+++ Extracted text +++
Other forces don’t just switch on and off. In the real world, a force is applied to an object and the momentum continues to move the object through space until some other force acts on that object to change the momentum.
For example, a vertical force like a jump doesn’t turn gravity off; it momentarily overcomes gravity, but gravity slows the ascent, and ultimately brings the object back to the ground. Similarly, a force that pushes an object is countered by friction, which gradually slows down the object until it stops.
This is how you’ll model your physics engine. You won’t constantly check whether your Koala is on the ground and decide whether to apply gravity; gravity will always be applied in this world.
Playing God
The logic of your physics engine will mean that when a force is applied to an object, the object will continue to move until another force counteracts it. When Koalio walks off a ledge, he’ll continue to move down at an accelerating rate until he collides with something else. When you move Koalio, he won’t stop moving as soon as you stop applying force; friction will slow him down gradually until he stops.
As you proceed with your platform game, you’ll see that this logic will make it easier to handle complex situations, such as an ice floor where the Koala doesn’t stop on a dime, or a free-fall over a cliff. This model of cumulative forces will make for a fun, dynamic-feeling game.
It will also make the implementation easier, because you won’t have to constantly query the state of your objects – they will just follow the natural laws of your world and their behavior will emerge from the application of those laws!
Sometimes, you do get to play God! :]
The Law of the Land: CGPoints and Forces
Let’s define a few terms:
- Velocity describes how fast an object is moving in a given direction.
- Acceleration is the rate of change in velocity – how an object’s speed and direction change over time.
- A force is an influence that causes a change in speed or direction.
In a physics simulation, a force applied to an object will accelerate that object to a certain velocity, and that object will continue moving at that velocity, until acted upon by another force. Velocity is a value that persists from one frame to the next and only changes by the application of new forces.
You’re going to be representing three things with CGPoint structures: velocity (speed), force/acceleration (change in speed), and position. There are two reasons for using CGPoint structures:
- They’re 2D. Velocity, force/acceleration, and position are all 2D values for a 2D game. “What?” you might say. “Gravity only acts in one dimension!” However, you could easily imagine a game with changing gravity where you’d need the second dimension. Think Super Mario Galaxy!
- It’s convenient. By using CGPoints, you can rely on the various built-in functions within Cocos2D. You’ll be making heavy use of functions such as ccpAdd (add two points), ccpSub (subtract them), and ccpMult (multiply a point by a float to scale it up or down). This will make your code much easier to write — and debug!
Your Koala object will have a velocity variable that will be acted upon in each frame by a number of forces, including gravity, forward/jumping forces supplied by the user, and friction, which will slow and stop the Koala.
+++ Data supplied +++
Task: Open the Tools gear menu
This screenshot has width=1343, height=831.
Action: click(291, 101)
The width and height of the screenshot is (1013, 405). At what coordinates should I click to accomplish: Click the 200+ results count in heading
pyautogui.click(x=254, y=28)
+++
+++ Data supplied +++
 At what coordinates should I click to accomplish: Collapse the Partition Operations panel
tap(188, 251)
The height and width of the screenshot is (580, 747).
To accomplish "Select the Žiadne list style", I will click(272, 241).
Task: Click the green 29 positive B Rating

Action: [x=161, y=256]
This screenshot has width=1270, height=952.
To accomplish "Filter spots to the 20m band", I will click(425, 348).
+++
--- Given problem A ---
Answer these about the platform game physics text:
(i) What force gradually slows down an object that has been pushed?
(ii) Which Cocos2D function multiplies a point by a float?
(iii) What game is named as an example of changing gravity?
--- Given problem B ---
Rewrite the platform game physics text between "As you proceed" and "change over time.", inclusive, swapping "ice floor" for "slippery floor".
--- Given problem C ---
Resume the platform game physics text after its final sentence.

--- Task answer A ---
(i) Friction
(ii) ccpMult
(iii) Super Mario Galaxy

--- Task answer B ---
As you proceed with your platform game, you’ll see that this logic will make it easier to handle complex situations, such as an slippery floor where the Koala doesn’t stop on a dime, or a free-fall over a cliff. This model of cumulative forces will make for a fun, dynamic-feeling game.
It will also make the implementation easier, because you won’t have to constantly query the state of your objects – they will just follow the natural laws of your world and their behavior will emerge from the application of those laws!
Sometimes, you do get to play God! :]
The Law of the Land: CGPoints and Forces
Let’s define a few terms:
- Velocity describes how fast an object is moving in a given direction.
- Acceleration is the rate of change in velocity – how an object’s speed and direction change over time.

--- Task answer C ---
In each frame, you’ll add all these forces together, and the accumulated force that results will be added to the previous velocity of the Koala object. That will give you the current velocity. The current velocity will be scaled down to match the fractional time amount between each frame, and finally, that scaled value will be used to move the Koala’s position for that frame.
Note: If any of this still sounds confusing, Daniel Shiffman wrote an excellent tutorial on vectors that explains the accumulation of forces structure that you’ll be using. The tutorial is designed for Processing, a language for creative designers similar to Java, but the concepts are applicable in any programming language. It’s a great and accessible read and I highly recommend you check it out!
Let’s start with gravity. Set up the run loop, where you’ll be applying these forces. In the GameLevelLayer.m, add the following to init before the close of the if block:
[self schedule:@selector(update:)];
Then add the method to the class:
-(void)update:(ccTime)dt
{
[player update:dt];
}
Next open up Player.h and add modify it to look like the following:
#import <Foundation/Foundation.h>
#import "cocos2d.h"
@interface Player : CCSprite
@property (nonatomic, assign) CGPoint velocity;
-(void)update:(ccTime)dt;
@end
Next add the implementation to Player.m:
#import "Player.h"
@implementation Player
@synthesize velocity = _velocity;
// 1
-(id)initWithFile:(NSString *)filename
{
if (self = [super initWithFile:filename]) {
self.velocity = ccp(0.0, 0.0);
}
return self;
}
-(void)update:(ccTime)dt
{
// 2
CGPoint gravity = ccp(0.0, -450.0);
// 3
CGPoint gravityStep = ccpMult(gravity, dt);
// 4
self.velocity = ccpAdd(self.velocity, gravityStep);
CGPoint stepVelocity = ccpMult(self.velocity, dt);
// 5
self.position = ccpAdd(self.position, stepVelocity);
}
@end
Let’s go through the above code section by section.
- Here you created a new init method to initialize the velocity variable to 0.0.
- Here you declared the value of the gravity vector (vector meaning the change in position). For each second in time, you’re accelerating the velocity of the Koala 450 pixels towards the floor. If the Koala starts from a standstill, at the one second mark he’ll be moving at 450 pixels/second, at two seconds he’ll be moving at 900 pixels/second, and so forth. Clear enough!
- Here, you used the ccpMult to scale the acceleration down to the size of the current timestep. Recall that ccpMult multiplies a CGPoint’s values by a float value, and returns the CGPoint result. Even when you’re faced with a variable frame rate, you’ll still get consistent acceleration.
- Here once you’ve calculated the gravity for the current step, you add it to your current velocity. With the new velocity you’ve calculated, you then got the velocity for a single timestep. Again, you’re doing these calculations in order to get consistent velocity, no matter what the frame rate is.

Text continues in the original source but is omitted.